4. Za jakie grzechy, dobry boże? (2014) reż. Philippe de Chauveron
Rok 2014 był owocny, jeśli chodzi o dobre komedie znad Sekwany. Do stworzenia Za jakie grzechy, dobry boże? trzeba było mieć sporo odwagi, bo kto inny w epoce galopującej poprawności politycznej zrobiłby film o ksenofobicznym białym, który ma Araba, Żyda i Chińczyka za zięciów? A wkrótce czeka go jeszcze większa niespodzianka. Różnice kulturowe pozwalają przeprowadzić wiele ciekawych rozmów między bohaterami. Mają one również znamiona edukacyjne, gdyż pokazują nie tylko to, co nas dzieli, ale przede wszystkim ile łączy z innymi nacjami. Filmy oparte na przejaskrawionych stereotypach wciąż ogląda się doskonale.
3. Zombieland (2009) reż. Ruben Fleischer
Zombie opanowały kino, seriale, Internet, a teraz jakby było im mało jeszcze podium tego rankingu. W większości produkcji o zombie, bohaterom nie jest do śmiechu, a walka o przetrwanie toczy się nieprzerwanie. Jednak w Zombieland wygląda to zgoła inaczej. Tutaj żywe trupy anihiluje się z uśmiechem na twarzy, a sam Bill Murray ugości was w swojej rezydencji i jeszcze zaprosi na seans Pogromców Duchów. Debiut reżyserski udał się Rubenowi Fleischerowi w pełni, niosąc widzowi całą masę rozrywki. Na pierwszy plan wyłania się bezbłędny humor, który może się nie spodobać jedynie prawdziwym zombie dyskryminowanym tutaj na każdym kroku.
2. Jestem na tak (2008) reż. Peyton Reed
Mistrz komedii Jim Carrey w jednej ze swoich najzabawniejszych ról. Pozytywna energia wylewa się hektolitrami z ekranu, a widz musi przygotować się na następującą nagle (bo od pierwszych minut filmu) lecz długotrwałą poprawę nastroju. Główny bohater z odludka odciętego od interakcji towarzyskich za sprawą tajemniczego guru, postanawia odmienić swoje życie i od teraz zgadza się na wszystko. Pomysł na pierwszy rzut oka razi swoją naiwnością, lecz sprawdza się świetnie i działa w filmie tak jak powinien, czyli po prostu bawi. Obraz ma wydźwięk moralizatorski, a jego przesłanie można streścić w znanych nam dobrze słowach Horacego – carpe diem. Nie wiem jak wy, ale ja Jestem na tak.

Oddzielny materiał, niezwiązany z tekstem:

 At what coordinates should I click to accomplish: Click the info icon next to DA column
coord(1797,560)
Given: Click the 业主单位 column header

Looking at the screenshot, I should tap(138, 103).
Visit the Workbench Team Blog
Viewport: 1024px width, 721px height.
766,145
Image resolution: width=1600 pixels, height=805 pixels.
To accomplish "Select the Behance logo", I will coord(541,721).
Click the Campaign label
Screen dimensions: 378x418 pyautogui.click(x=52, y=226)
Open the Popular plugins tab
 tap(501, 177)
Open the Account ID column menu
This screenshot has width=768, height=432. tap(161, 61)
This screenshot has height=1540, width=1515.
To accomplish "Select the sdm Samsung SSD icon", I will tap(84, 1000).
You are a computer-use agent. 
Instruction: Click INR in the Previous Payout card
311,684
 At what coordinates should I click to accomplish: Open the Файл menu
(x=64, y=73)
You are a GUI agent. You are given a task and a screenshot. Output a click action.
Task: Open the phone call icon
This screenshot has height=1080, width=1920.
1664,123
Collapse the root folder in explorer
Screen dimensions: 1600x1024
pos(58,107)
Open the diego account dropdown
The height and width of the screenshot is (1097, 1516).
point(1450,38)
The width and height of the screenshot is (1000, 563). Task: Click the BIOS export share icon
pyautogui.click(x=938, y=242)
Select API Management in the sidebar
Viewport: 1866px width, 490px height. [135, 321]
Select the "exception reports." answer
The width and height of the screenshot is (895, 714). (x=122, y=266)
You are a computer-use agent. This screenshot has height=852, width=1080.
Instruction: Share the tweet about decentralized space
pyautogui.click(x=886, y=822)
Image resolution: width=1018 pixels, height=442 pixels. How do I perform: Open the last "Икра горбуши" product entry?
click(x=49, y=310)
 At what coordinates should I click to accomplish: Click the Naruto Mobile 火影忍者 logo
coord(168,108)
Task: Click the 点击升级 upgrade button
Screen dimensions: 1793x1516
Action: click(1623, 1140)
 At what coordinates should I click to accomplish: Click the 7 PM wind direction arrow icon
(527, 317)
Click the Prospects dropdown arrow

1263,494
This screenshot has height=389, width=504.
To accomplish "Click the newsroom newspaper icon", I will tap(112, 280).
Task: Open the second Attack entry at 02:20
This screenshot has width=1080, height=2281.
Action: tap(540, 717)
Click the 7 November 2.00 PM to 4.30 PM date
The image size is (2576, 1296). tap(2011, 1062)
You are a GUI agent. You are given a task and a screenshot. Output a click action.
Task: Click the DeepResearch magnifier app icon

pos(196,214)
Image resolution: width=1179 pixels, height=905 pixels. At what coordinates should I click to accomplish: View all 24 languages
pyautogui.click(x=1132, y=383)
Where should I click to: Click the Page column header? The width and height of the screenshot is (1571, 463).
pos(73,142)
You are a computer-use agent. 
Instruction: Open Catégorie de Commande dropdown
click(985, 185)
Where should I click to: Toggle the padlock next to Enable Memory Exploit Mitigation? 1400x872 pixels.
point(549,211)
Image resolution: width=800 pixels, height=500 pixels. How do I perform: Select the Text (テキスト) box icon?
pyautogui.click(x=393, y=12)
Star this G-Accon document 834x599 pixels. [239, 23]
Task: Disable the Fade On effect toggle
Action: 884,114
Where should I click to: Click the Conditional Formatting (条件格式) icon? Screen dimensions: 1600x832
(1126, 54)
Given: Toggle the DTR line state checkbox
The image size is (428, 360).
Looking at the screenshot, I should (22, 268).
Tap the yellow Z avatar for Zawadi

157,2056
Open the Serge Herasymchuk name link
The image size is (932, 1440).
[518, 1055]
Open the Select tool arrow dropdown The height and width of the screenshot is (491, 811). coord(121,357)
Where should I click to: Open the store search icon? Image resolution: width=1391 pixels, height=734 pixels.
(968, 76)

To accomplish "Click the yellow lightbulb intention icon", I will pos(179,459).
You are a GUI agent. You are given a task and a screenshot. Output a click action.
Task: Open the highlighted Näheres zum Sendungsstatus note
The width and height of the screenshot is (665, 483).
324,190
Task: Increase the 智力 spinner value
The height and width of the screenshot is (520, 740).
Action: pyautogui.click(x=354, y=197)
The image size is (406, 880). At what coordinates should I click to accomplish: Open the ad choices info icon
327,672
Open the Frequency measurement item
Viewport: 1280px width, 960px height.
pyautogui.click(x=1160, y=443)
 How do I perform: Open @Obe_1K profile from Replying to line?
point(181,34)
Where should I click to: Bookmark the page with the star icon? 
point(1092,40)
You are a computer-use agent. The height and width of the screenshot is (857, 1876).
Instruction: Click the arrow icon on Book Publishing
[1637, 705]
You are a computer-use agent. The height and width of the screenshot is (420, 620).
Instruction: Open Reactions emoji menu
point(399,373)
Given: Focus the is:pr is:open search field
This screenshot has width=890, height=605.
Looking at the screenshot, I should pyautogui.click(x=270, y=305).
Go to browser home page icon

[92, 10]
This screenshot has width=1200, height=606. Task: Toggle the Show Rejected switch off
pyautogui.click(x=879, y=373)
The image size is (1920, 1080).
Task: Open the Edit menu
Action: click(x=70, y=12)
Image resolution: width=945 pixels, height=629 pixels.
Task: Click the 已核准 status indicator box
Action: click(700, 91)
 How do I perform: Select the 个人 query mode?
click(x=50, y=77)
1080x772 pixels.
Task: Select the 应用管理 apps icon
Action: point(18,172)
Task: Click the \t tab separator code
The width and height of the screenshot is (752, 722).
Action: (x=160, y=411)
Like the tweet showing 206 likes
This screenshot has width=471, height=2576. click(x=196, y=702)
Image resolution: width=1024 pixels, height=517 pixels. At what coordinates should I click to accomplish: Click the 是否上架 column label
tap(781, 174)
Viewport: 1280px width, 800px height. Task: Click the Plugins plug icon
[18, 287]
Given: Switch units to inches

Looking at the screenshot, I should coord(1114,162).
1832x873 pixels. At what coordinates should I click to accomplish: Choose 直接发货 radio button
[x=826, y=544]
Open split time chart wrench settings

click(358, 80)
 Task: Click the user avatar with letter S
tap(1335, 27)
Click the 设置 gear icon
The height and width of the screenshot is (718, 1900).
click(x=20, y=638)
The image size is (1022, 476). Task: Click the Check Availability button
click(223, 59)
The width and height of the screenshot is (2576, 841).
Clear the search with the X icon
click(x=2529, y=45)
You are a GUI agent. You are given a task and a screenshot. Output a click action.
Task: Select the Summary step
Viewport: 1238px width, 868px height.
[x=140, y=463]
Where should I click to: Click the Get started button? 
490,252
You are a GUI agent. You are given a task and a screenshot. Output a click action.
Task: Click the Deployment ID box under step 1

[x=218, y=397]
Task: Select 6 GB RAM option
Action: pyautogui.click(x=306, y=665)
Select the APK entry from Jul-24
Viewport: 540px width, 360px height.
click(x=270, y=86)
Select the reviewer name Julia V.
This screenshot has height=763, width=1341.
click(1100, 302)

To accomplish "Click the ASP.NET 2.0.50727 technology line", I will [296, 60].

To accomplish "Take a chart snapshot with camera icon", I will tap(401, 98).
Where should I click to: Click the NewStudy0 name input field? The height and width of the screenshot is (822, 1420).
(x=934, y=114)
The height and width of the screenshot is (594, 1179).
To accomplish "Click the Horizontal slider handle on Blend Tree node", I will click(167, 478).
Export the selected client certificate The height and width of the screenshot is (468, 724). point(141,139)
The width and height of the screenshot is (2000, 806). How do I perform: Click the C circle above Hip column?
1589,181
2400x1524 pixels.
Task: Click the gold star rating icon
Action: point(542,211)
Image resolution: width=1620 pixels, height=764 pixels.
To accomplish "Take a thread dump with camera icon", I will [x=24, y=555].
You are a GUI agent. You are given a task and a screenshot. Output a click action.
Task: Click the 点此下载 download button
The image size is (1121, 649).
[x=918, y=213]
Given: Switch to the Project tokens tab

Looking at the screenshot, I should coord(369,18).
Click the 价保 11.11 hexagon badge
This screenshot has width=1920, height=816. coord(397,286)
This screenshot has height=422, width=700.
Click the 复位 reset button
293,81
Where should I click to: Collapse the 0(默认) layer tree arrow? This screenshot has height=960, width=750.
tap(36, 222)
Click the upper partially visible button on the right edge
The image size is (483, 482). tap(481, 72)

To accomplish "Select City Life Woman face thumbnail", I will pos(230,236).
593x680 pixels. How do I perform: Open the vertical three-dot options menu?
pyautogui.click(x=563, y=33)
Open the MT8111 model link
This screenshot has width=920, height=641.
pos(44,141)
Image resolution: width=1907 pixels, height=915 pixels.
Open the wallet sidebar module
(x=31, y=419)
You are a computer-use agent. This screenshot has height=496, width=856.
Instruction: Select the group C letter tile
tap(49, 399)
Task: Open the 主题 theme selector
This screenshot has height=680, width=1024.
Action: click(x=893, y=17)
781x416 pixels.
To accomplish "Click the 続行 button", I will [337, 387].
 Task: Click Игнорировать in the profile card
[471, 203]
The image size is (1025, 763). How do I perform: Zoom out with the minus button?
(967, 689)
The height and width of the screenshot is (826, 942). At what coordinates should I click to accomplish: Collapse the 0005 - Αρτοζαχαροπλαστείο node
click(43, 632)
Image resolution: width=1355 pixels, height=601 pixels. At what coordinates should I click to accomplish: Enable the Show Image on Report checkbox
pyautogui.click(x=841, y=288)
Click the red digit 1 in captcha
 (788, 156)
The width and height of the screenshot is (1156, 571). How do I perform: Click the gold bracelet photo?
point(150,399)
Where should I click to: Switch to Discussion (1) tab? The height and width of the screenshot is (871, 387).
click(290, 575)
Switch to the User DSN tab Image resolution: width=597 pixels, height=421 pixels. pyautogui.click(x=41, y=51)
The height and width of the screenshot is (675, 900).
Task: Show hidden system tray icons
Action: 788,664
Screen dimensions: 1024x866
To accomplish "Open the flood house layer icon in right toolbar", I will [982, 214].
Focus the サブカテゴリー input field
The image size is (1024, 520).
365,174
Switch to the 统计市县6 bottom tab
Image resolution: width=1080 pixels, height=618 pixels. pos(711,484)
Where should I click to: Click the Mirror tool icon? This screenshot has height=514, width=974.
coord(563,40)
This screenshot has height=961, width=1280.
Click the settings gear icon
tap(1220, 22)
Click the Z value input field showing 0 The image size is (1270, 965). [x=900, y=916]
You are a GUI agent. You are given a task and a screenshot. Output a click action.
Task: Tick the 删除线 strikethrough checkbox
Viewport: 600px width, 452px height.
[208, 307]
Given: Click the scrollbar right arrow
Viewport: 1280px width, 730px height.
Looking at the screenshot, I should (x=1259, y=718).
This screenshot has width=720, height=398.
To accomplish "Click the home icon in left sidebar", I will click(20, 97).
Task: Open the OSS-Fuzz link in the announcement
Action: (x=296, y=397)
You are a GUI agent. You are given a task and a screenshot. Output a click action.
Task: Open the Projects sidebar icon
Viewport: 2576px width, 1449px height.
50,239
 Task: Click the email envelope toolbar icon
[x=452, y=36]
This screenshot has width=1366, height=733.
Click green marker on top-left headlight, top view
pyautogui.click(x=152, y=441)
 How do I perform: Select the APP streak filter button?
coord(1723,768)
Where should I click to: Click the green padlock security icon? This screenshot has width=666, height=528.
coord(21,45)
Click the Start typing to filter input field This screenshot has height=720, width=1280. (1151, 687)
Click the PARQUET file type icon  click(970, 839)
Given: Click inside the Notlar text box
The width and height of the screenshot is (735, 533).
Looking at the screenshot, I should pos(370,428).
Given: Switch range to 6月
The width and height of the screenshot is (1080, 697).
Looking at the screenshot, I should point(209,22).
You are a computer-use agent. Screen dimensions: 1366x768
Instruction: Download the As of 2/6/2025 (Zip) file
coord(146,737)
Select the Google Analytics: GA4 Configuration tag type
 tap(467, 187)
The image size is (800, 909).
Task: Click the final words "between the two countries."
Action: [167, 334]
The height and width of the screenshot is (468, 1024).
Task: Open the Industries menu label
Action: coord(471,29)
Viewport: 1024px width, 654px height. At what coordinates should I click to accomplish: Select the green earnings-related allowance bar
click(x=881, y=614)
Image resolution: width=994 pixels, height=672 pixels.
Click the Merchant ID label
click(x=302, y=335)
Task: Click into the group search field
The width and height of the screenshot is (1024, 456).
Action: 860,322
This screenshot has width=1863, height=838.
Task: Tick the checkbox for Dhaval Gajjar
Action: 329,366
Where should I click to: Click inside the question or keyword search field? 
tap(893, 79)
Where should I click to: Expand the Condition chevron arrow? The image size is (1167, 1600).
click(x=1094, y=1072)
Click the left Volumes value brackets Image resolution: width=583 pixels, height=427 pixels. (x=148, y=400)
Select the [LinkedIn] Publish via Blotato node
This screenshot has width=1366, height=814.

Zobacz również: Top 15: Najlepsze filmy o duchach
1. Nietykalni (2011) reż. Olivier Nakache, Eric Toledano
Nieprzypadkowo Nietykalni uplasowali się na samym szczycie. Jest to najbardziej wysublimowany i wyszukany film w zestawieniu, który zdobył liczne nagrody oraz wyróżnienia na festiwalach całej w całej europie, głównie za sprawą doskonałej roli Omara Sy. Wspomnieć należy również o napisanym przez dwójkę reżyserów scenariuszu, który niewątpliwie jest mocną stroną produkcji. Mamy tu zestawienie sparaliżowanego, dystyngowanego milionera Philippe (Francois Cluzet) oraz wyluzowanego, klepiącego biedę potomka emigrantów Drissa (wspomniany Sy). Losy obu bohaterów zostają splecione, a widzowi takie połączenie wychodzi tylko i wyłącznie na dobre. Ta przyjaźń nie miała prawa bytu, ale jednak przetrwała z zyskiem dla wszystkich odbiorców. Proporcje wzruszenia i śmiechu podczas seansu wymierzone są idealnie i nie musimy się martwić o pogłębienie jesiennej nostalgii. Wręcz przeciwnie, seans napełni was pozytywnym nastawieniem.